■ **REQUIRED TASKS**
1. Reproduce the portion of the electronic lab review passage between "Here are some" and "on personal preferences.", inclusive.
2. Carry on with the passage about AI-assisted electronic lab review, starting right after its last sentence.

■ **EXERCISE PASSAGE**

▶

AI Use Case: Electronic Lab Review

Oscar continues to experiment and iterate on clinical-AI-human use cases through Oscar Medical Group (OMG). OMG is a team of 120+ providers who offer virtual urgent and primary care for our members. It operates on top of Oscar’s in-house technology stack, including our internally-built Electronic Health Record (EHR) system.

A few months ago, we built an AI integration that analyzes an electronic lab result through our EHR system — surfacing an initial draft of review documentation for a virtual care provider. The goal is to enable providers to practice at the top of their license and simplify the more tedious parts of their work.

Here are some of the results.

The screenshot below shows the view of lab results in our EHR*, including the summary fields and follow-up notes. Based on the lab results, we’re able to leverage AI to provide suggested assessments and patient instructions that providers can use, amend, or discard.

Oscar has built several safeguards to ensure providers are properly reviewing and editing the outputs as needed based on their clinical discretion.**

The chart below shows the percent of cases in which providers accept or edit the AI-produced lab assessments. Providers had a binary response: some providers made minimal changes to the AI-provided output, while a majority discarded it or significantly edited the output based on personal preferences.

We found a greater degree of nuance in how providers approached patient next steps and instructions. The majority of providers made a lot more changes here — using some of the output and coupling it with their own language or editing portions out completely. We also noticed provider-specific behavior (i.e., the same provider tended to erase).

Below is what this looks like in practice. Provider changes to the AI output fell in two categories: 1) language style, and 2) patient context.

With regard to language, providers removed deterministic, unnecessary, or wordy language — and added personalization. For example:

  • Providers added either a greeting, patient name, or sign-off as their only change in 8% of cases.

◀

■ **SUPPLIED MATERIAL**

▶

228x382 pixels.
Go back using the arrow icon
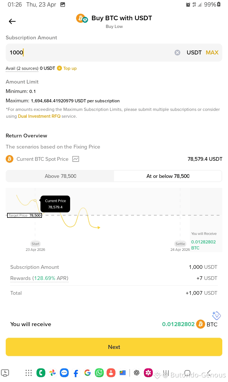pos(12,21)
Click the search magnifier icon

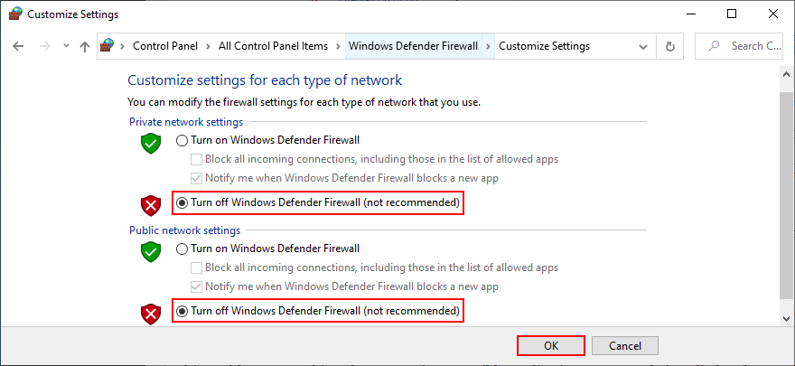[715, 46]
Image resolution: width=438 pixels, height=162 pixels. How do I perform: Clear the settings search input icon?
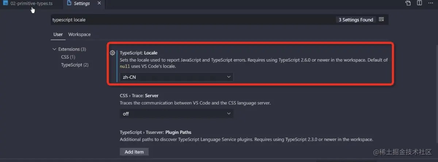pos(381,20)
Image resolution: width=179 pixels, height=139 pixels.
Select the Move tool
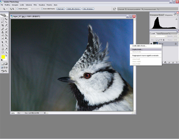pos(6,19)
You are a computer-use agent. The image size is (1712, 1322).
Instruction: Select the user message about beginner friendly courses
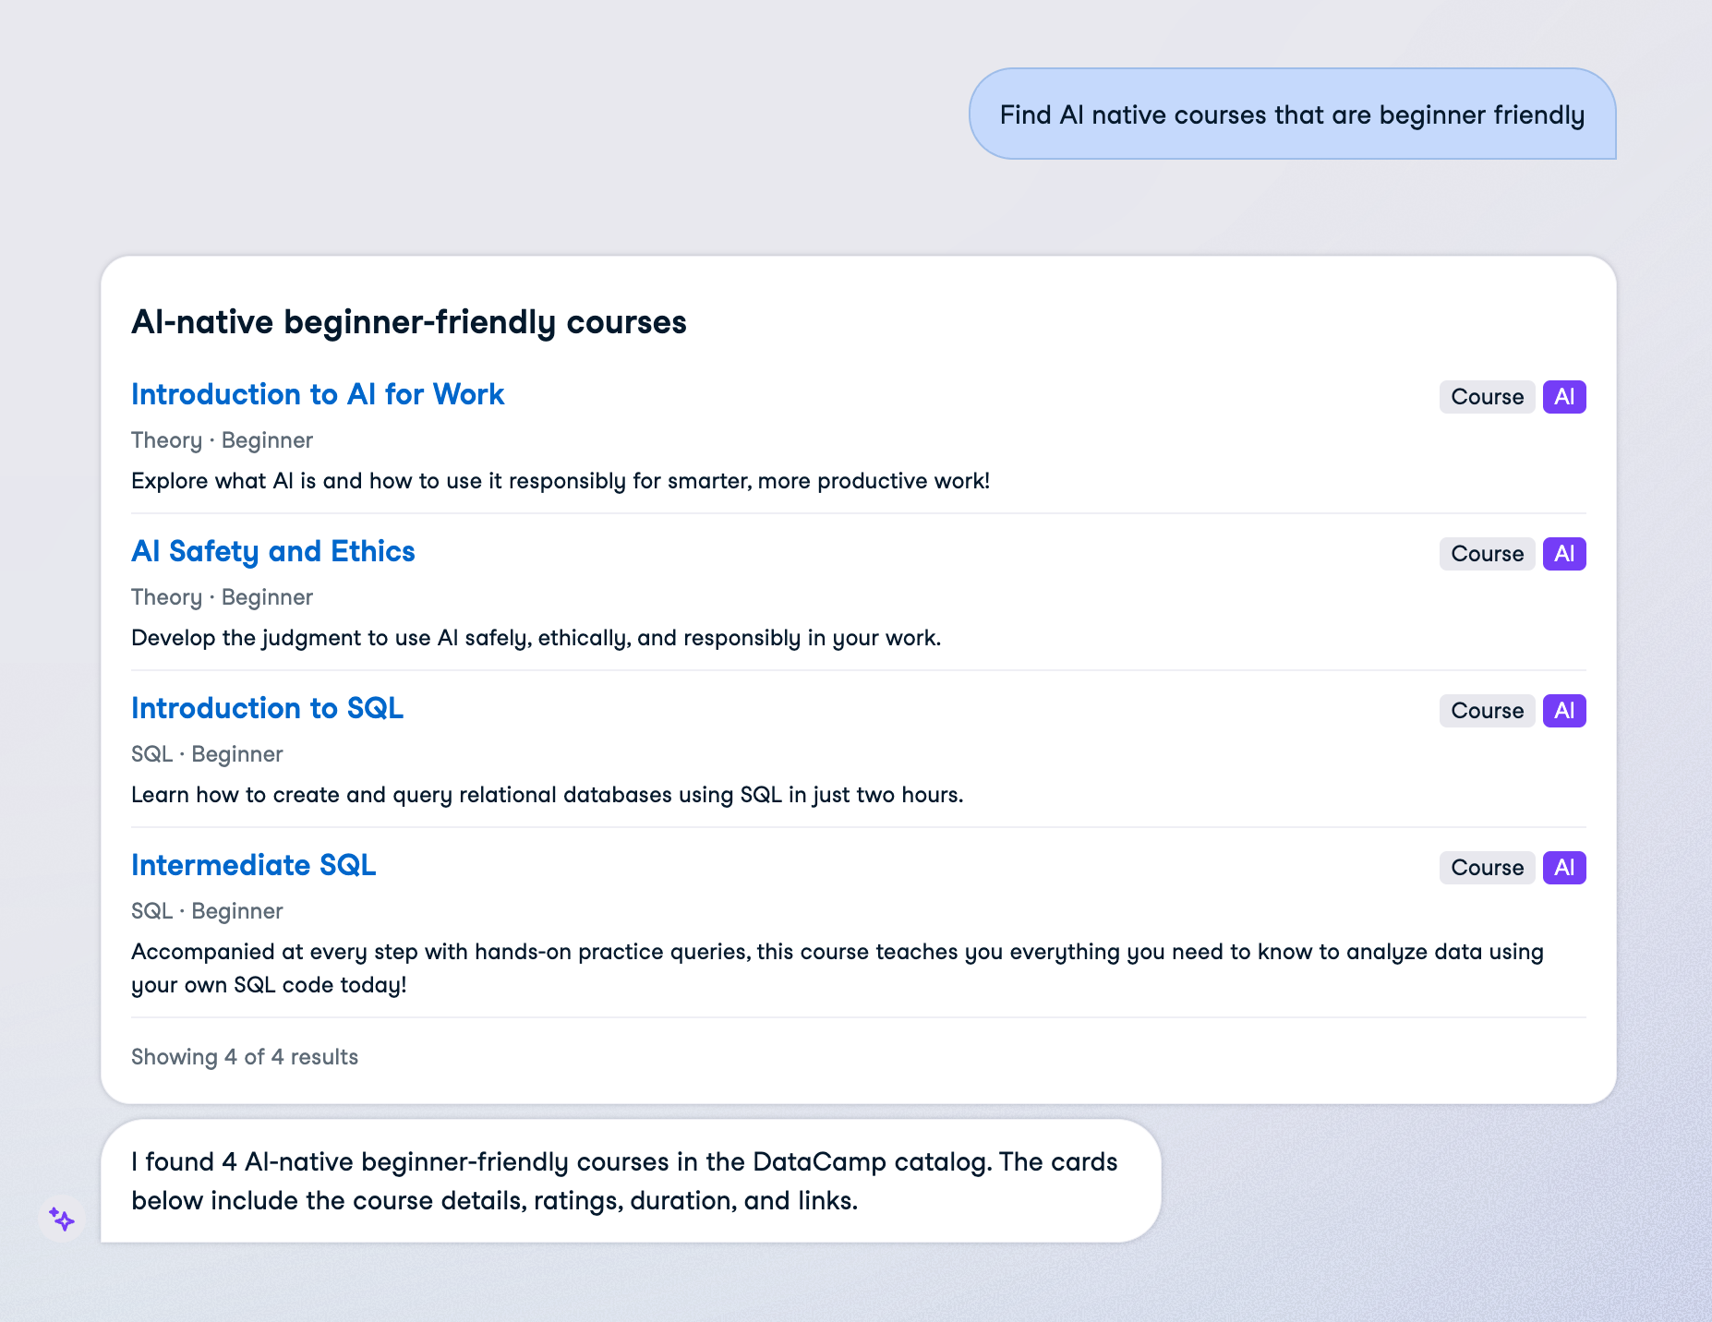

◀

■ **RESULTS**
1.
Here are some of the results.

The screenshot below shows the view of lab results in our EHR*, including the summary fields and follow-up notes. Based on the lab results, we’re able to leverage AI to provide suggested assessments and patient instructions that providers can use, amend, or discard.

Oscar has built several safeguards to ensure providers are properly reviewing and editing the outputs as needed based on their clinical discretion.**

The chart below shows the percent of cases in which providers accept or edit the AI-produced lab assessments. Providers had a binary response: some providers made minimal changes to the AI-provided output, while a majority discarded it or significantly edited the output based on personal preferences.

2.
  • They also gave the AI model feedback to “cut to the chase” and “better use real estate” in member notifications and alerts.

With regard to patient context edits, lab results alone were not enough to produce high-quality or complete outputs. For example:

  • If the model was missing the exact reason for which a lab was ordered, providers edited the output to put instructions into that context.

  • If the lab was part of a longer care journey for a patient in a virtual primary care relationship, providers had to edit that context back in.

As a next step, we know we need to provide the AI model with more context in future experiments in order to provide better quality output. Oscar has that information as a member’s insurer — including claims, external clinical charts, and concierge conversations. This is fertile ground for producing more refined outputs in service of our members.

*All data represented here is dummy data

**For example, providers are required to go through a review process prior to submission as a safeguard and providers must attest to the completeness and correctness of the review before it can be submitted. The note itself must be edited by the provider, as the output uses specific words like “suggested” and “suspected” in its suggested assessment and care plan. In addition, the EHR includes detailed disclaimers explaining how the AI feature works and its limitations. Finally, providers were trained on how the feature works and its limitations before the feature was launched.